**Brano scelto:**
Letture - Sagapò - Renzo Biasion
La letteratura dedicata alla
partecipazione dell’Italia alla Seconda Guerra Mondiale (1939-1945) risulta
variegata sotto diversi aspetti. I filoni sono diversi, come diversificati
furono i teatri di guerra in cui combatterono gli italiani. Abbiamo così un
filone africano rintracciabile nei racconti di Paolo Caccia Dominioni, Takfir (1948) e Alamein 1933-1962 (1962); un filone del fronte russo che vede in Mario Rigoni Stern
con Il Sergente nella Neve (1953), Nuto Revelli con La Strada del Davai (1966) e Giulio Bedeschi con Centomila gavette di ghiaccio (1963) gli interpreti più riconoscibili. Non manca un
filone partigiano con Uomini e No (1945) di Elio Vittorini e Il partigiano Johnny (1968) di
Giuseppe Fenoglio. Questi solo per citarne alcuni ma la produzione, senza parlare
della memorialistica, è senz’altro importante.
Sagapò (1954) di Renzo Biasion
appartiene a pieno diritto a questa letteratura. Ma il contesto di cui parla
non è un fronte di guerra dove si combattono battaglie. Il contesto è la Grecia
occupata dalle truppe italiane e tedesche. Sagapò è un insieme di storie
di guerra, ma di una guerra dai clamori lontani. Sono storie di un’armata d’occupazione,
lasciata sul posto in presidio.

**Voci estratte:**
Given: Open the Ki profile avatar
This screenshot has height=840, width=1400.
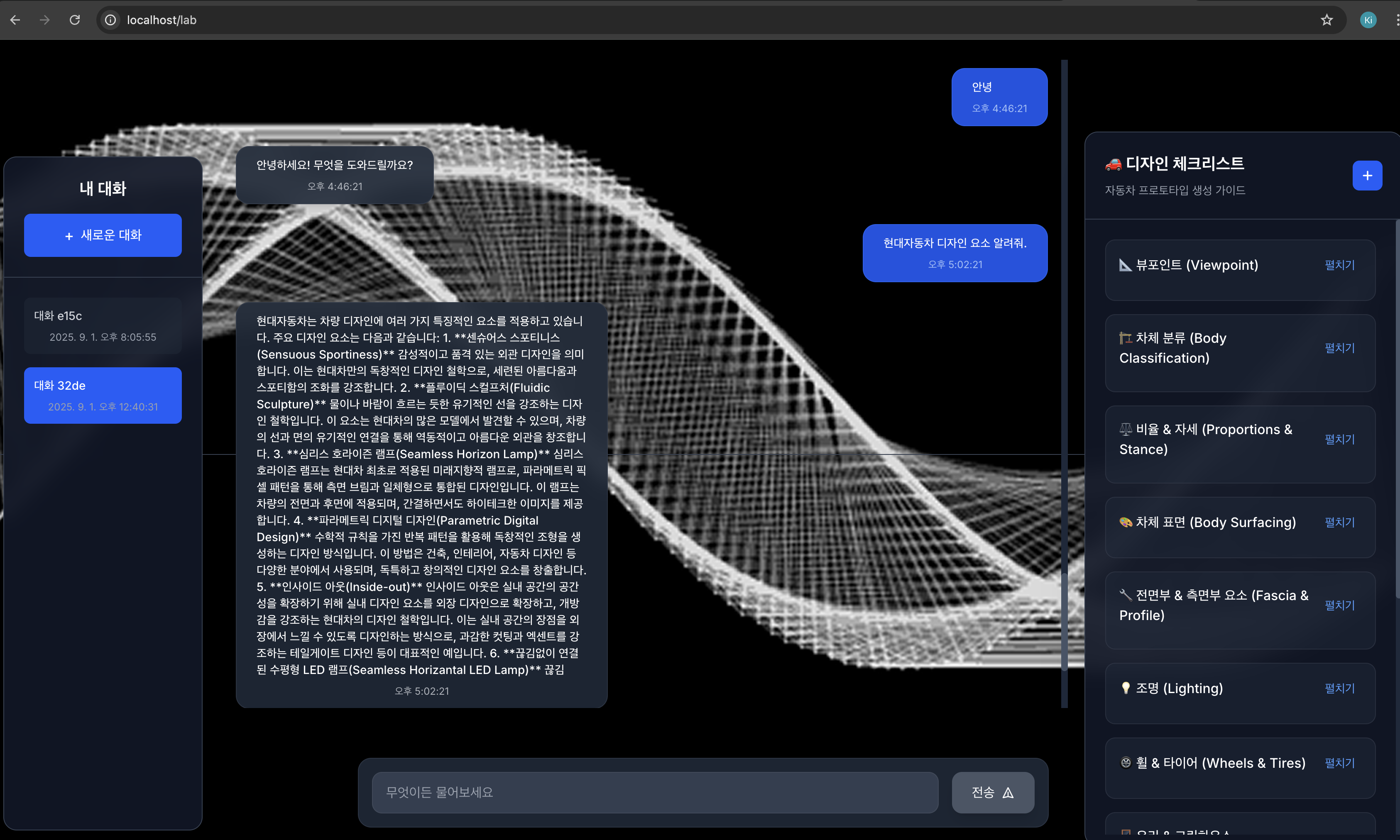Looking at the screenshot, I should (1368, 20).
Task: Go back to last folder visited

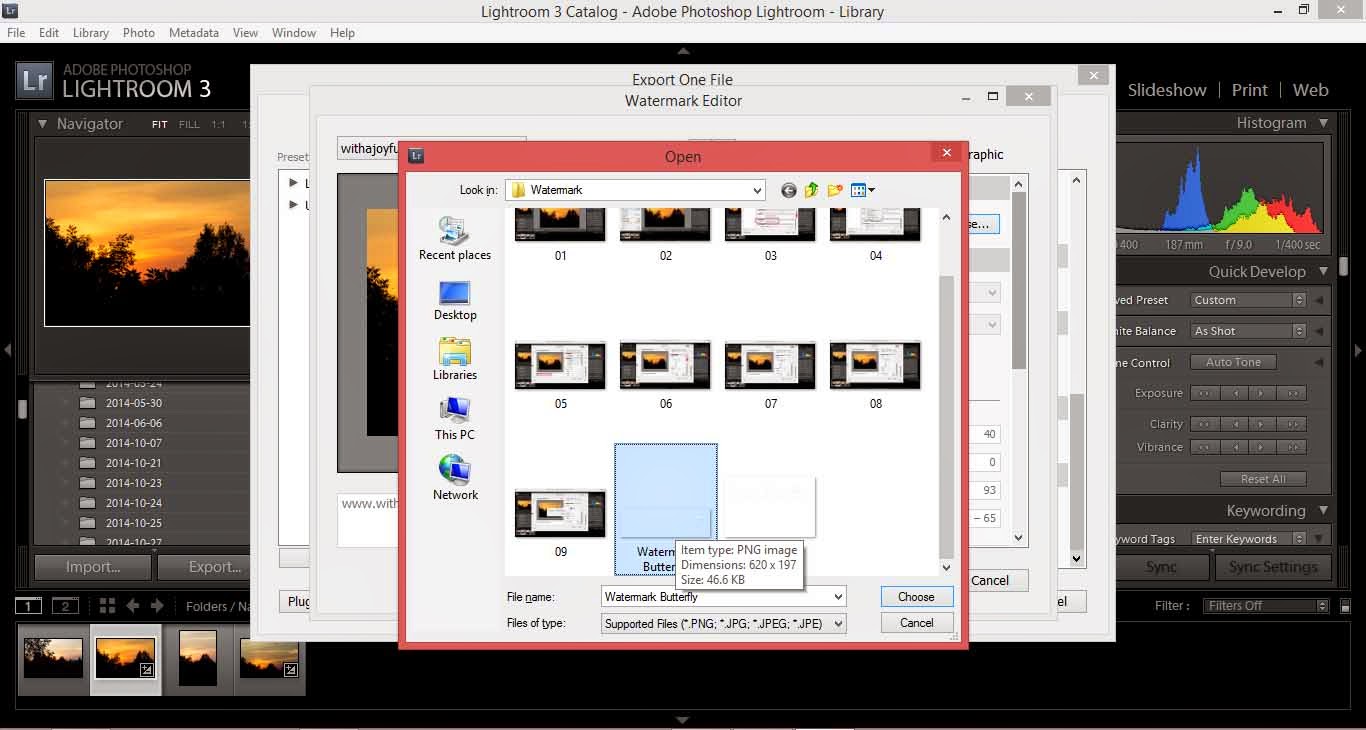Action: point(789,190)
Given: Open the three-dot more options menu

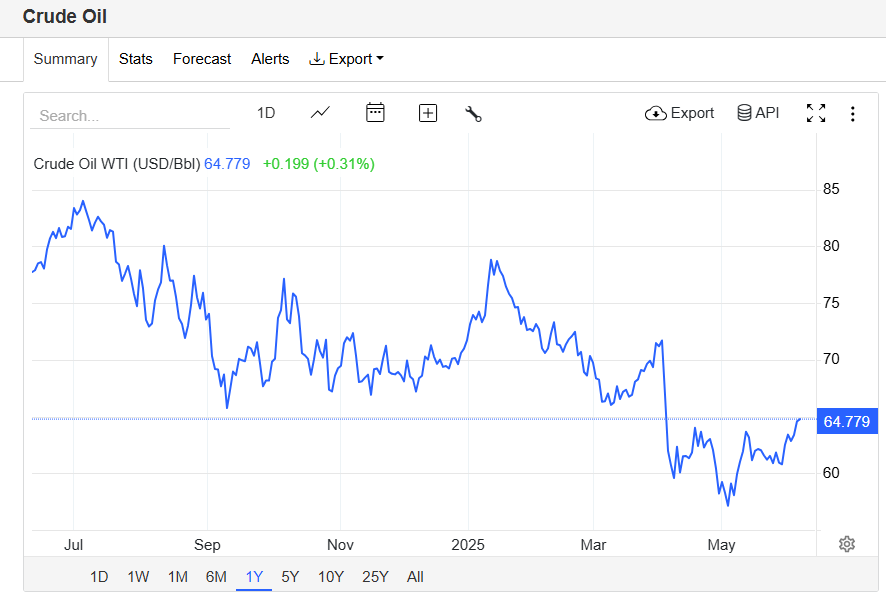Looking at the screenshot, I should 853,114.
--
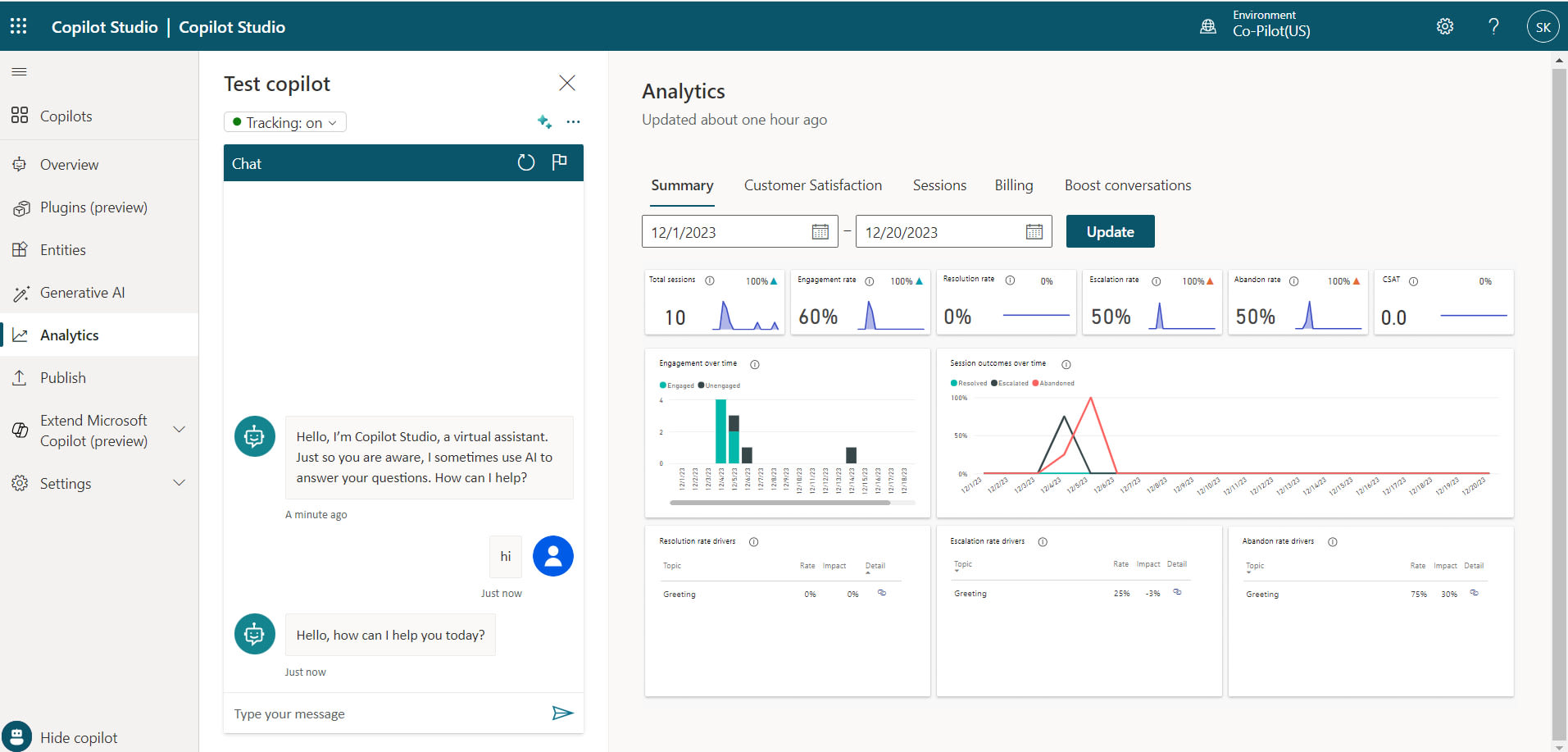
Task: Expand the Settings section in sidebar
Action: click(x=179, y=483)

**Consegna:** Puoi trascrivere senza alcuna modifica tutto il brano su Sagapò che va da "Sagapò (1954) di" giù fino a "posto in presidio."? L'elenco è materiale a sé, distinto dal brano.

**Soluzione:**
Sagapò (1954) di Renzo Biasion
appartiene a pieno diritto a questa letteratura. Ma il contesto di cui parla
non è un fronte di guerra dove si combattono battaglie. Il contesto è la Grecia
occupata dalle truppe italiane e tedesche. Sagapò è un insieme di storie
di guerra, ma di una guerra dai clamori lontani. Sono storie di un’armata d’occupazione,
lasciata sul posto in presidio.